## Aim of the task
Would you repeat the data below exactly, taking out the images?

## Excerpted data
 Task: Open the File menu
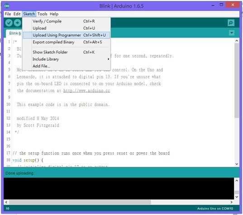8,14
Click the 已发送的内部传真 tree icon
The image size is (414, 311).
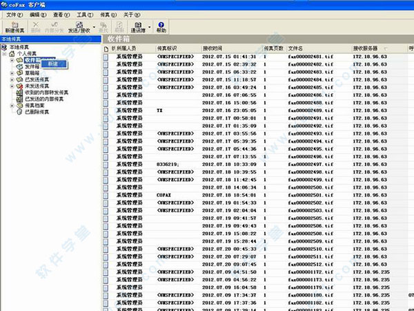(20, 98)
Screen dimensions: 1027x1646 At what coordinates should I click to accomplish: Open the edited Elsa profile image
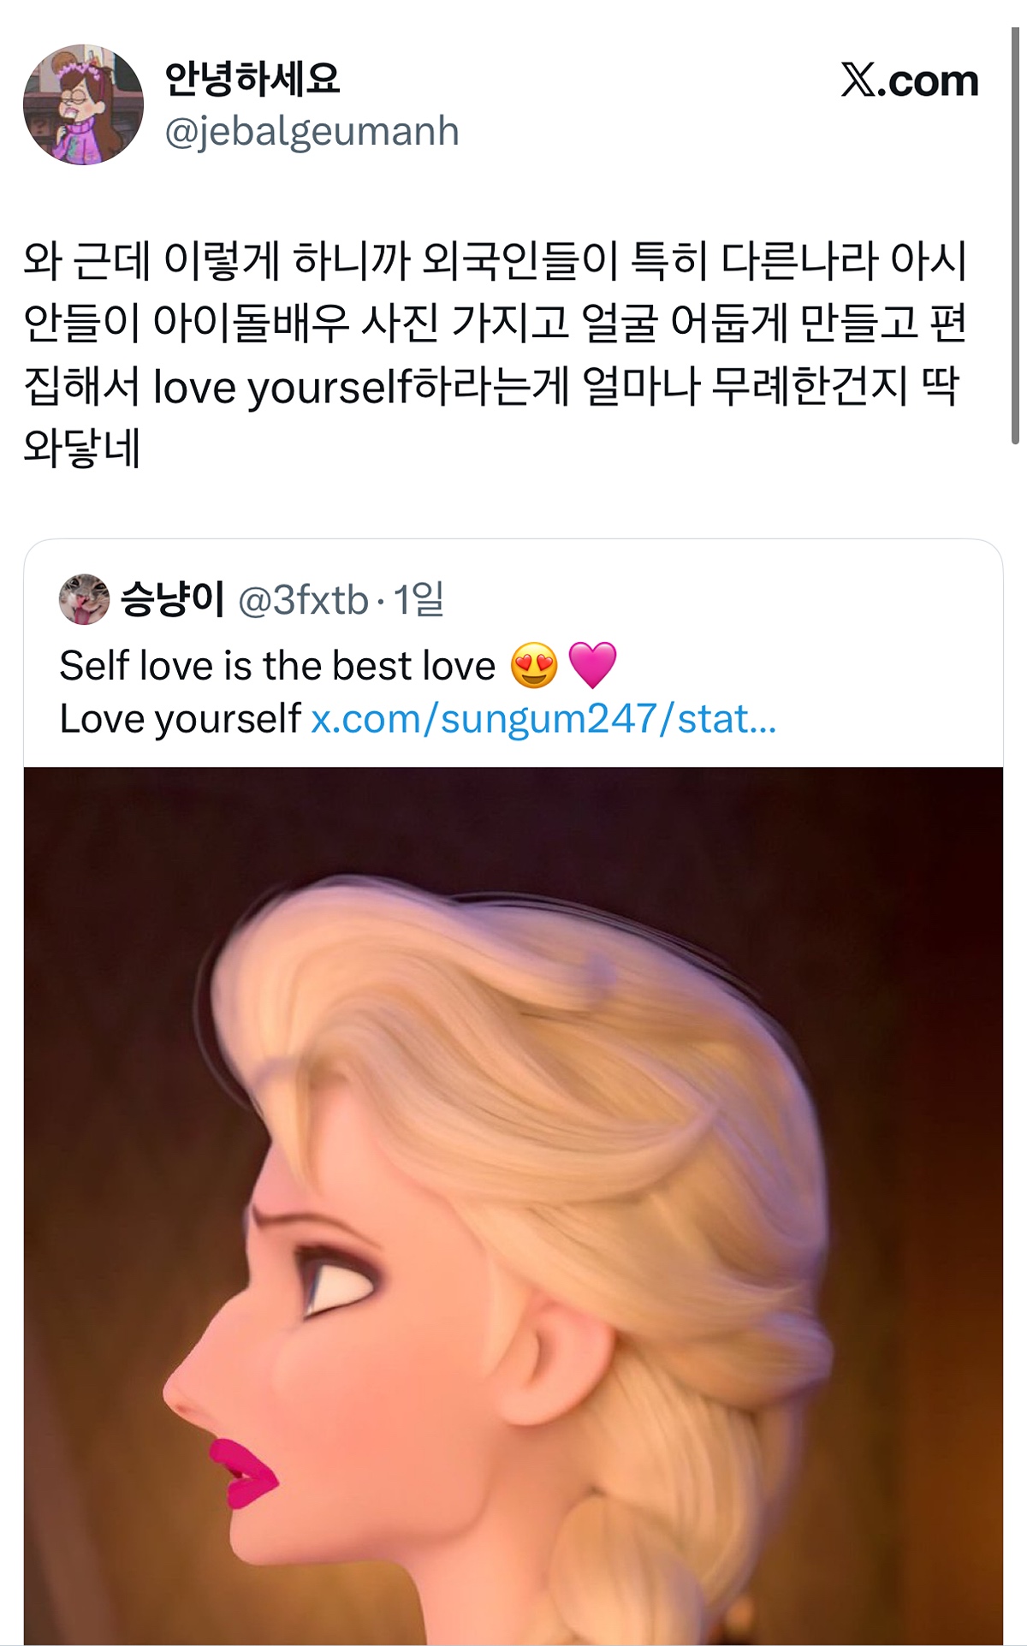click(x=514, y=1206)
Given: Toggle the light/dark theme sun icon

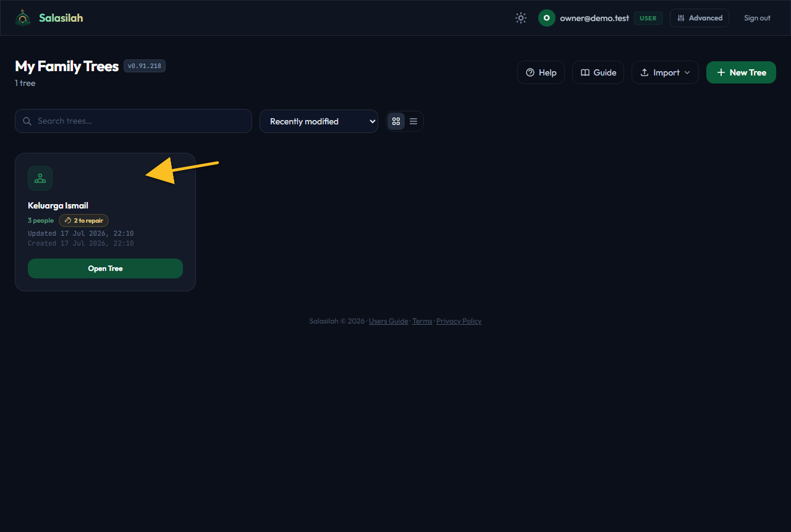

## Result for this exercise
 Task: Open the File menu
8,14
Click the 已发送的内部传真 tree icon
The image size is (414, 311).
(20, 98)
Screen dimensions: 1027x1646 At what coordinates should I click to accomplish: Open the edited Elsa profile image
click(x=514, y=1206)
Given: Toggle the light/dark theme sun icon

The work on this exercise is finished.